Rail: Europe's lifeline for a sustainable future

Rail: Europe's lifeline for a sustainable future

To mark Europe Day on 9 May, DB Cargo is looking beyond national borders.

9 May is a very special day for Europe: on this day in 1950, France's Foreign Minister Robert Schuman proposed a common market for coal and steel. This led to the founding of the European Coal and Steel Community, from which today's European Union (EU) emerged. Europe Day has been observed since 1986 to commemorate this important day for the peaceful development of Europe. It's even celebrated as a public holiday in some European countries – reason enough for us to look beyond Germany's borders today. 

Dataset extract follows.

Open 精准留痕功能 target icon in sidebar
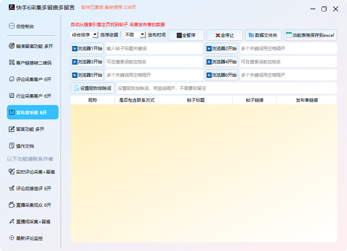This screenshot has width=347, height=251. [x=12, y=46]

Facts and figures on DB Cargo and Europe
  • 20,000 freight trains cross Europe every week. That's more than 1 million freight trains per year!
  • This service is provided by 2,600 locomotives, serving 4,200 private sidings across Europe.
  • The locomotives pull around 90,000 freight wagons.
  •  Their trips avoid around 7 million tonnes of CO2 emissions and replace 22 million HGV journeys per year.

Germany: the heart of Europe

Rail has been connecting countries and people throughout Europe for generations, and Deutsche Bahn and DB Cargo are committed to working for a strong Europe. It's clear to us that Germany is not an island, but the heart of Europe – and not just geographically. The EU's six most important transport and freight corridors run right through Germany.

Huge logistics network as far as Asia

The German economy is export-oriented like no other, and Europe is Germany's biggest trading partner. That means German delivery and supply chains can't stop at national borders, especially when one considers that most imports to Germany arrive via the major ports in Antwerp, Rotterdam, Genoa and Venice. That's why we focus not only on road and rail but also on import and export ports. Incidentally, this huge logistics network doesn't end in Europe, it extends all the way to Asia. We combine different modes of transport with our large fleet and offer attractive services that go beyond mere transport. DB Cargo plays an important role in promoting economic integration and trade in the EU.

The longest routes of DB Cargo trains across Europe:
  • Krefeld–Turkey, approximately 2,400 kilometres to the Bulgarian border (route within the EU)
  • Dillingen–Craiova (Romania), 2,200 kilometres  
  • Vlissingen (Netherlands)–Craiova, 2,150 kilometres

Rail is indispensable for European climate protection

Just like the daily flow of goods, climate change knows no national boundaries. So shifting logistics to rail is important not only to keep Europe's economy running but also to protect the climate. This can be done best with a strong European rail network: 60% of DB Cargo's freight trains cross at least one national border, combining economic growth with climate protection. Transport by rail cuts CO2 emissions by around 80% compared to road haulage. At least one reason to celebrate not only Europe but also Europe-wide rail freight transport!